Tuesday, Sept. 1, has been proclaimed National Poll Worker Recruitment Day and a statewide shortage of workers has caused concern for election officials.
Locally, the situation is better, with local county Board of Elections representatives telling The Daily Star that staffing levels will be fine, although no one would refuse a few more workers.
“Chenango County is always recruiting new poll workers,” said Mary Lou Monahan, Chenango County’s Republican commissioner of elections. “The pandemic has affected those willing to work, but we have had a brisk level of interest from new poll workers.”
“Our election inspector roster is looking pretty good at the moment,” said Michael Henrici, Otsego County’s Democratic Board of Elections commissioner. “We just had a training session on Tuesday, and have two more scheduled for September (1st and 23rd at 5 p.m.).
“We are always looking for new inspectors, especially those willing to travel to other towns,” he said.
The state Board of Elections has been more concerned. In a media release for the recruitment day, New York Commissioner of Elections Douglas Kellner said some areas are facing a “critical shortage” of workers.
“Even as New York expands absentee voting options, millions of New Yorkers — especially voters with disabilities and those who lack reliable mail service — will continue to rely on in-person voting to cast a ballot,” Kellner said.

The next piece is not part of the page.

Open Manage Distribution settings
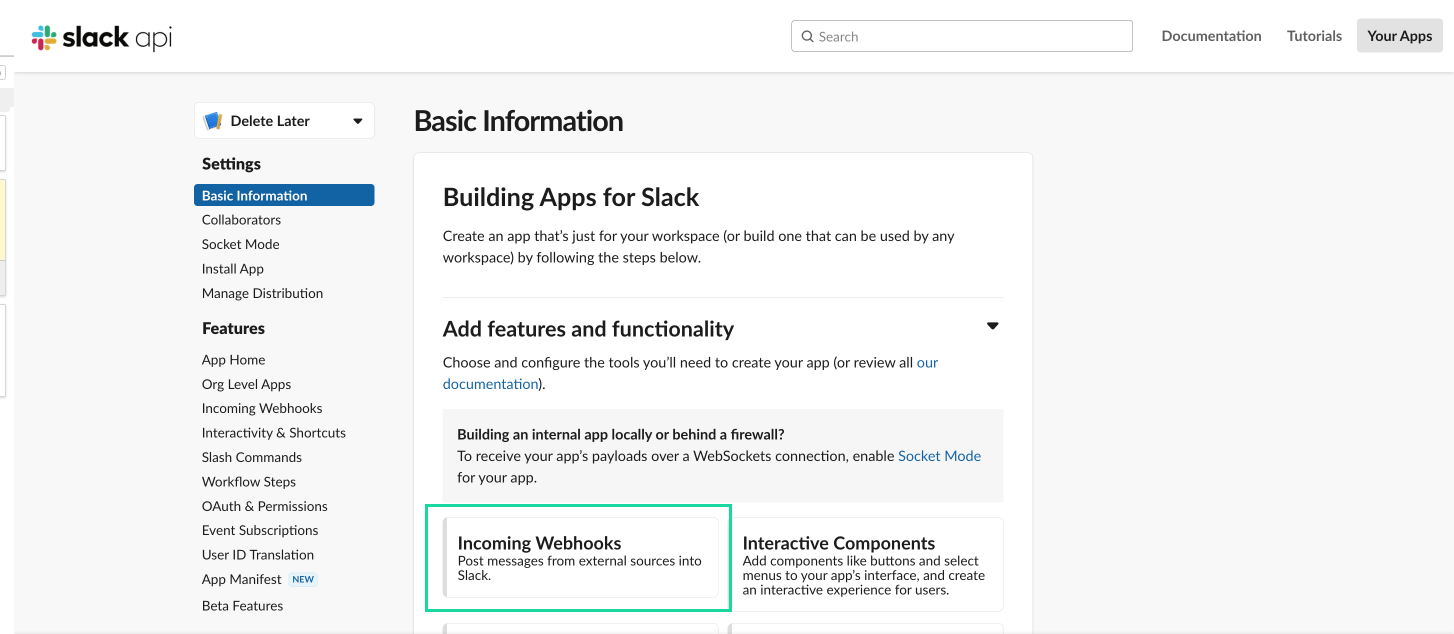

“In New York State, 55% of all poll workers are over the age of 60, making them especially vulnerable to complications if they contract COVID-19,” said Peter Kosinski, co-chair of the state board. “This has resulted in a critical need for poll workers who are willing and able to assist with the administration of in-person during early voting and on election day.”
“Poll workers are critical to the success of an election,” said Todd Valentine, co-executive director of the state Board of Elections. “Having an adequate number of poll workers to staff polling places on election day and during early voting can ensure voters receive the assistance they need at the polls and can help provide a positive and smooth voting experience for all. By signing up to be a poll worker, you can help New York vote.”
The statewide shortages have caused concern about long lines or closed polling places on election day, but the local election officials said they don’t expect issues.
“We do not anticipate any difficulties in Delaware County,” said Robin Alger, the deputy Republican commissioner for Delaware County. “All polling sites will be open. We expect to have enough inspectors.”
To be eligible, a poll worker must be a registered voter in New York. Poll workers get paid for training and each election day they work. Go to www.elections.ny.gov/BecomePollworker.html or to the Board of Elections pages on the counties’ websites for more information.
In other election news Thursday, the state expanded its criteria for requesting an absentee ballot to include an expanded definition of “temporary illness” including avoiding contracting an illness or disease, such as coronavirus. Voters without an application form may request a ballot by letter, fax or email and an application will be included with their ballot.
The last day to postmark an absentee ballot has been changed to election day, Tuesday, Nov. 3.
The reforms will expire at the end of the year.
The last day to register to vote in the general election is Oct. 9. The last day to postmark an absentee ballot application is Oct. 27. The last day to apply in person for an absentee ballot is Nov. 2.
Early voting will be held from Oct. 24 to Nov. 1. Go to the local BOE websites for polling hours and locations.